Ces chanteurs dispersés dans l’univers malade,
Ces Frères de la Lyre, ajoute la ballade,

Se rencontrent parfois sur le bord des chemins
Où marchent à leur voix les océans humains,
Et se reconnaissant aux lueurs de l’étoile,
Dont leur front large et pur sur les tempes s’étoile,
Ils échangent entr’eux avec sérénité
Le baiser chaste et doux de la fraternité ;
Puis à ceux qui sont loin, ils donnent sur la voie
Un salut d’amitié que le vent leur renvoie.

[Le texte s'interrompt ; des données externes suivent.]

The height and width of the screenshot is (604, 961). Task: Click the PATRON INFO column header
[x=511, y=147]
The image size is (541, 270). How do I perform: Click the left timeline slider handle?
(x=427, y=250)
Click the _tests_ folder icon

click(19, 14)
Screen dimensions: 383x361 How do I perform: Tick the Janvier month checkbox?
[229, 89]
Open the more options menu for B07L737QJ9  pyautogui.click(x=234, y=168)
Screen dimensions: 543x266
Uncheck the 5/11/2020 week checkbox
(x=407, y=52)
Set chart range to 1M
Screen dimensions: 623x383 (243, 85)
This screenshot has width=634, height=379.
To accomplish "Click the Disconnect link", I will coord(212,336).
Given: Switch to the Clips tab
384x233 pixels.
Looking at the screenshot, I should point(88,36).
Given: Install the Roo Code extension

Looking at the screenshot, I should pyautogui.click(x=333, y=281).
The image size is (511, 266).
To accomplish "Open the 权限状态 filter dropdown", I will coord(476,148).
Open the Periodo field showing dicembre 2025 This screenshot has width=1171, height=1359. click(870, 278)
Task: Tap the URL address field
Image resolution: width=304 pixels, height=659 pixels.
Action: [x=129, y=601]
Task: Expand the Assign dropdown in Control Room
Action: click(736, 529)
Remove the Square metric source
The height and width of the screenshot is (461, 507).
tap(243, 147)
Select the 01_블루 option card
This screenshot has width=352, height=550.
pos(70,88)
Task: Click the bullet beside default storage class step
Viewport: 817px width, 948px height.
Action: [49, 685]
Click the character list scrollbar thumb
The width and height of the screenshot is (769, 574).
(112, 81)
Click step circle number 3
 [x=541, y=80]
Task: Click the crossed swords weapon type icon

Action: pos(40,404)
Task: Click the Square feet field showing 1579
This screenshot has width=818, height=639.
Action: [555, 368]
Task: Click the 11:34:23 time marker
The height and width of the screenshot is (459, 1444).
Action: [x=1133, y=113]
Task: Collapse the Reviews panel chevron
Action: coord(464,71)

Ô poëte de France à la voix de cristal,
Douce comme un refrain de mon pays natal,
Dont la strophe toujours belle et fière sans morgue
Est pleine de parfums et de murmures d’orgue !
Ô poëte de France aux distiques cambrés !
Que de leurs rayons d’or deux soleils ont ambrés,
Car on voit resplendir, en effluves mystiques,
Deux immenses soleils à travers vos distiques :
Le grand soleil de l’art et le soleil de Dieu,
Dont l’un luit dans le cœur, l’autre dans le ciel bleu.
À vous, noble poëte à la harpe divine,
Moi, rimeur inconnu, qui viens de la ravine

Sur ce sol étranger où j’ai porté mon luth,
J’envoie avec ces vers mes vœux et mon salut
Franc comme un Allemand d’Augsbourg ou de Mayence,
Plein de naïf espoir et de jeune croyance,
Je suis venu vers vous pour vous remercier
Du bonheur que m’ont fait au bord de mon glacier
Vos vers étincelants, vos strophes souveraines,
D’azur, d’or et d’airain, splendides et sereines !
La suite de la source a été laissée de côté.